Iva e benzina: se va male in Manovra maxi aumenti dal 2020

di Lucio Fero
Pubblicato il 21 Dicembre 2018 - 08:09 OLTRE 6 MESI FA
Iva e benzina: se va male in Manovra maxi aumenti dal 2020

Iva e benzina: se va male in Manovra maxi aumenti dal 2020

ROMA- Iva, imposta sul valore aggiunto, imposta sullo scambio di merci e servizi. La più evasa dagli italiani che la evadono più di tutti in Europa (l’Iva ce l’hanno tutti). Ogni governo italiano da circa un decennio vara le sue manovre di Bilancio a fine anno con una clausola-garanzia. Che suona più o meno così: se non ce la facciamo, se spendiamo troppo quest’anno, se incassiamo quest’anno meno del previsto, se l’economia non va come sperato, se insomma la manovra di Bilancio va male, allora l’anno prossimo aumentiamo l’Iva.

Lo faceva il governo Letta con dentro Forza Italia, lo faceva il governo Renzi, lo ha fatto il governo Gentiloni. Lo ha appena rifatto il governo Salvini-Di Maio-Conte.
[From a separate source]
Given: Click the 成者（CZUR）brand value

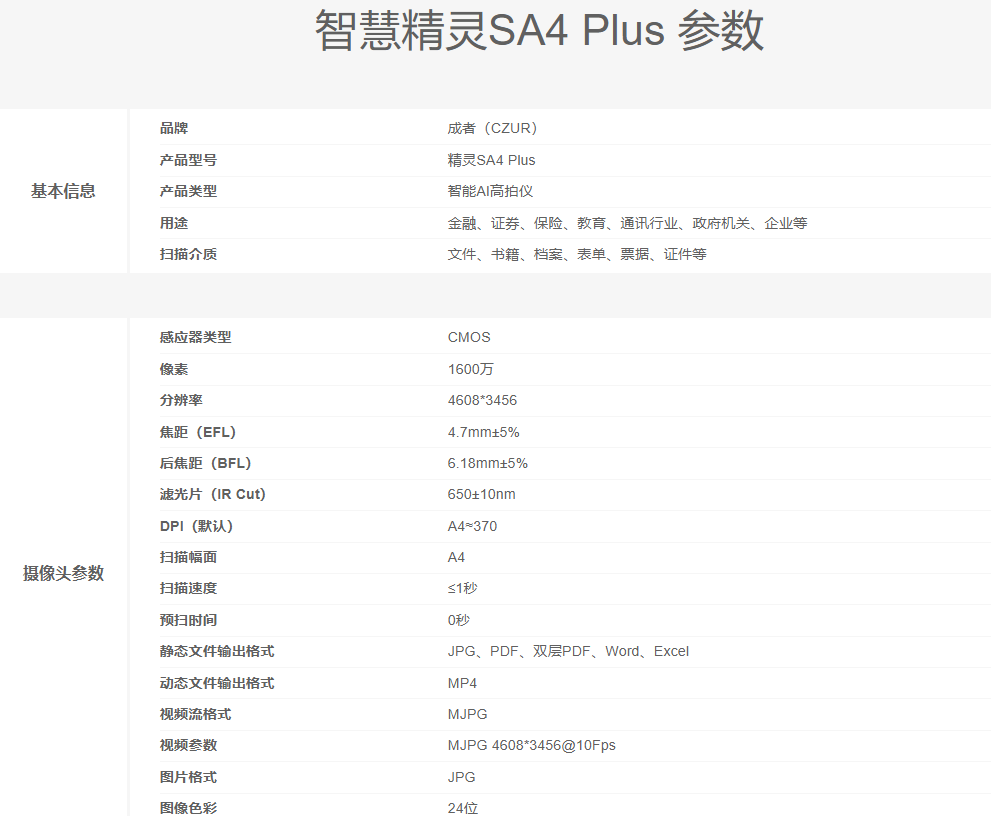Looking at the screenshot, I should (492, 128).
Uguale, proprio uguale. Anzi lo ha rifatto un po’ di più. I governi di prima avevano lasciato in pegno e in clausola-salvaguardia-garanzia una dozzina di miliardi di aumento dell’Iva per il 2020. Il governo M5S-Lega ha innalzato l’aumento dell’Iva a 23 miliardi nel 2020 e a circa 29 miliardi sia per il 2021 che il 2022.
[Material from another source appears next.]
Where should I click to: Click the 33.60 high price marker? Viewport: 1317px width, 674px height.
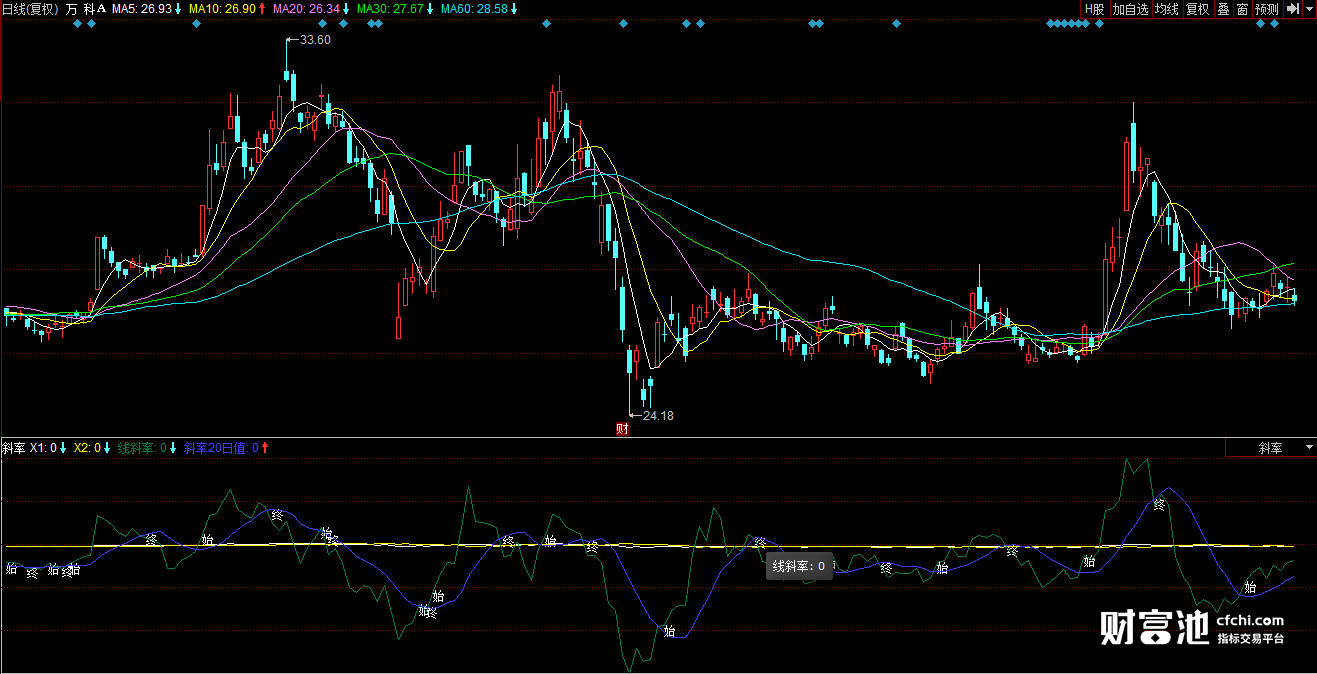(x=314, y=40)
Ha dovuto farlo il governo, altrimenti i conti della Manovra del popolo erano barzelletta. Nel 2020 e 2021 pensioni quota 100 e reddito cittadinanza non partono ad aprile, durano 12 mesi. E costano quindi miliardi in più. Almeno sei in più, se bastano. Nel 2020 i fantastici 18 miliardi di incassi da vendita patrimonio pubblico bisognerà metterli in cassa e non più solo su carta. Nel 2020 mandando più gente in pensione, tassando un po’ più le imprese e fornendo reddito assistenziale a milioni di persone l’economia dovrà farsi un bagno di salute secondo la teoria e la pratica di governo sovran-populista. Altrimenti, se va male, i conti oggi scritti sono una barzelletta. E quindi ci voleva la garanzia: se va male allora per Iva e accise (leggi benzina)  maxi aumenti dal 2020.

Sono scritti in manovra i maxi aumenti se va male. Non sono una stima avversa, è inchiostro del governo. Se va male, allora aliquota minima dell’Iva dal 10 al 13 per cento. Aliquota ordinaria dal 22 al 25/26 per cento.
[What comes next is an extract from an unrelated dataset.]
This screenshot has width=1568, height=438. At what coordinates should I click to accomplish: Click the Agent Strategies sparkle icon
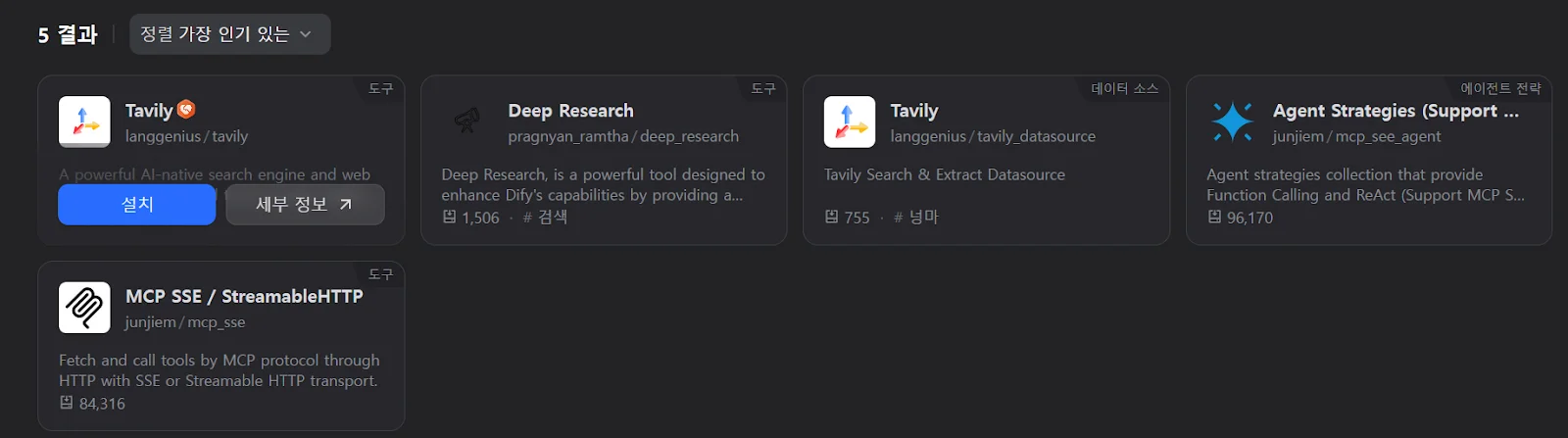(1232, 122)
I governi di prima, quando arrivava a scadenza la cambiale della clausola di salvaguardia, quando insomma dovevano davvero aumentare l’Iva poi non lo facevano mai. Ma il non aumento dell’Iva il sistema economico italiano lo pagava sotto forma di minor spesa pubblica per servizi e welfare. Ora il governo giallo verde in termini di spesa pubblica si è già speso tutto il possibile. Riusciranno i nostri eroi della Manovra che chiamano “espansiva” a non far pagare ad aziende e famiglie i 23 e poi i 29 miliardi in più di Iva e accise? 

Per ora in manovra fanno capolino alcune tasse, ultima in ordine di apparizione quella del 3 per cento sulle vendite on line. Fa più pop chiamarla web tax, ma è una tassa che si scaricherà su chi compra più che su chi vende sulle grandi piattaforme web. Poi forse c’è e forse no la tari nella bolletta elettrica. Di sicuro ci sono stati tra i 4 e i 6 miliardi di nuovo carico fiscale sul sistema del credito.

Piccoli e neanche tanto piccoli ma in fiondo assaggi di una rocciosa verità che neanche i maghi del volere del popolo riescono a scalfire: se spendi di più o sballi o tassi di più. Per ora il governo Salvini-Di Maio-Conte ha firmato pesanti cambiali. Ma al popolo non le sventola certo.